Bonoda ise çekten farklı olarak mutlaka lehtarın adı yazılmalıdır. Bununla birlikte bono, çekten farklı olarak yalnızca emre yazılı olarak düzenlenebilecektir. Bonoda keşidecinin adının yazılması da zorunlu unsur iken Yargıtay kararlarında çekte keşidecinin adı ve soyadı olmaksızın imzasının varlığı yeterli görülmüştür. Yargıtay 12. HD 23.11.2006 tarihli kararında bu konuya açıklık getirerek “çekte keşidecinin imzası yeterli olup ayrıca keşidecinin ad ve soyadının veya şirket unvanının açık yazılması zorunlu unsur değildir. Bu durumda borçlunun, çekin keşideci bölümünde şirket unvanının tam yazılmadığı, bu nedenle kambiyo takibi yapılamayacağına ilişkin şikâyetinin reddi gerekirken yazılı gerekçeyle takibin iptaline karar verilmesi hatalıdır” sonucuna varmıştır (E. 18236, K. 21972).

Çekin ödeme bononun ise kredi aracı olarak kullanılmasının sonucu olarak da bu senetler arasında bir takım şekil farklılıkları söz konusudur. Bunlardan birisi bononun rehin cirosu çekin ise tahsil cirosu yapılarak devredilebilmeleridir.Bir diğer fark da çek üzerinde belirli bir bedelin ödenmesi emri bono üzerinde ise belirli bir bedelin ödenmesi vaadinin yer almasıdır.

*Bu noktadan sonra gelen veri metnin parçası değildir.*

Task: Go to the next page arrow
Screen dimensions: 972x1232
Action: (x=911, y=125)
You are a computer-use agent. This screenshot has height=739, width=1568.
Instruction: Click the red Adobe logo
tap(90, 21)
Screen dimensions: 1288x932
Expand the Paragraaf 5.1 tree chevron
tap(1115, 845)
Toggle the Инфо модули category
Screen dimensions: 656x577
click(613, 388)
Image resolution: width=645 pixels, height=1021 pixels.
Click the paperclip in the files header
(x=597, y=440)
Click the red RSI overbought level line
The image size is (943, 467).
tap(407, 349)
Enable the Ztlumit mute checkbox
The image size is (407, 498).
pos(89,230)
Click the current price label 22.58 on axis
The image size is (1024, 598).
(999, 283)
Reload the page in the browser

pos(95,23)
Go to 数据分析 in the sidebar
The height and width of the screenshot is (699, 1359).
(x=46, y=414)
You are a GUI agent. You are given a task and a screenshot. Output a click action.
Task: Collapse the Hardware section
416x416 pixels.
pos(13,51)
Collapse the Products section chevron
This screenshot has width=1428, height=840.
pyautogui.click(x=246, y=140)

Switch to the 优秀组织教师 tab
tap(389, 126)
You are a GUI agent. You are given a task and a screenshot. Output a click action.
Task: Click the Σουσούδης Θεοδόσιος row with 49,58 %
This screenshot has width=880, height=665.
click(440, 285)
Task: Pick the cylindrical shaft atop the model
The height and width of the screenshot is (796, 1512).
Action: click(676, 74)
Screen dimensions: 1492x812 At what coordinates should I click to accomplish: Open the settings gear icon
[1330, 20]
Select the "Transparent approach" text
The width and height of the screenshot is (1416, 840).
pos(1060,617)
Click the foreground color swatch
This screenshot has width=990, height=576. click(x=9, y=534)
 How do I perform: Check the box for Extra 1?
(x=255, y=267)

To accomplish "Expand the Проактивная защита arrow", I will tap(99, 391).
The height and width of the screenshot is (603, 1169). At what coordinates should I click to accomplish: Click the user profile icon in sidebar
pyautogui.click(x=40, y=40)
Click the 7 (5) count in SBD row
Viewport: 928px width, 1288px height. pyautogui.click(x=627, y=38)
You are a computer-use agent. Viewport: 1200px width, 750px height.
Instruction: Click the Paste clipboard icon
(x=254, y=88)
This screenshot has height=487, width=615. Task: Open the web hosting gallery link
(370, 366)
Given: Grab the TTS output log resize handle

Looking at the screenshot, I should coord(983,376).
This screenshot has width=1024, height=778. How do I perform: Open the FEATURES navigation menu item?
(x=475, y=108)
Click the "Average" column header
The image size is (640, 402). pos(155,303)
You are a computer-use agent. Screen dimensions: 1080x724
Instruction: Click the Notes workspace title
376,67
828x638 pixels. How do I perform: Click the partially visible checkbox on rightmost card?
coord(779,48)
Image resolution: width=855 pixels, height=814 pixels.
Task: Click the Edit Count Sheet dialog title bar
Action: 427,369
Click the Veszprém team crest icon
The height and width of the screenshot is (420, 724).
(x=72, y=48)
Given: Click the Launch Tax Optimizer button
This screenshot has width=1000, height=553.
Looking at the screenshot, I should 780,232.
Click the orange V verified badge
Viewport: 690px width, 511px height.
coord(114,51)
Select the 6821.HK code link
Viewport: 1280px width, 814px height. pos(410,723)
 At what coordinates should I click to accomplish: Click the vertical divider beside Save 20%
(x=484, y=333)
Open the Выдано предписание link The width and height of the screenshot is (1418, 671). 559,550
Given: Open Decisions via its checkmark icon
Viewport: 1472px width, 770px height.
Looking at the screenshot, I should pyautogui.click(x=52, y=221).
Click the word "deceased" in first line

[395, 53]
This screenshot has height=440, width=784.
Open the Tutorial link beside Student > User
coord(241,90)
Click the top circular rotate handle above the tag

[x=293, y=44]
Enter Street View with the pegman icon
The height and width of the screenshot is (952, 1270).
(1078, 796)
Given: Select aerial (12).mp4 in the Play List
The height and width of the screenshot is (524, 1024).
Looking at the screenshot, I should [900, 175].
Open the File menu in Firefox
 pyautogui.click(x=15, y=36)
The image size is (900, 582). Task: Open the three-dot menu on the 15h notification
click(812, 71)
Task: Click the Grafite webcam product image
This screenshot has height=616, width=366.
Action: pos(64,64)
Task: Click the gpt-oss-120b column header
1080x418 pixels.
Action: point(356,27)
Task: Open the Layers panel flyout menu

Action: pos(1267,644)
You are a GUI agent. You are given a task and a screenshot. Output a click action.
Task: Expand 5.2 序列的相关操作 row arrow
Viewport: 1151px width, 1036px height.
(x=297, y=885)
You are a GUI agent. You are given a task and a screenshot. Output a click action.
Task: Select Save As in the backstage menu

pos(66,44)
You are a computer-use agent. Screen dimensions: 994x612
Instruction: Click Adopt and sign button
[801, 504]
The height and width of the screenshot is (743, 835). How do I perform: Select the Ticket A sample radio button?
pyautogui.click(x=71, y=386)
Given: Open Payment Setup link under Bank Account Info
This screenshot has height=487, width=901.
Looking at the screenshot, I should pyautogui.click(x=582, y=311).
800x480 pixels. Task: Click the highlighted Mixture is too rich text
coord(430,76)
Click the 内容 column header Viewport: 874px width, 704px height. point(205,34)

09.08.2016 Yürürlük Tarihli ‘Çek Kanunu Değişikliği’ uyarınca çeke dair hükümlerde birtakım değişikliklere gidilmiştir. Bunlardan en önemlisi, tekrardan eskiye dönülerek karşılıksız çek keşide edilmesinin yeniden suç sayılmasıdır. Suçun soruşturma ve kovuşturma aşamaları bakımından da değişikliklere gidilmiştir. Önceki kanun dönemlerinde karşılıksız çek keşide etme eylemi savcılıklarca bir suç soruşturmasına konu edilip, iddianame düzenlenmek suretiyle mahkemelerin önüne gitmekteydi. Yeni kanun ile yapılan düzenlemeler neticesinde artık karşılıksız çek keşide etme eyleminin öğrenilmesi üzerine alacaklının icra mahkemesine şikayetiyle suçla ilgili kovuşturma başlayacaktır.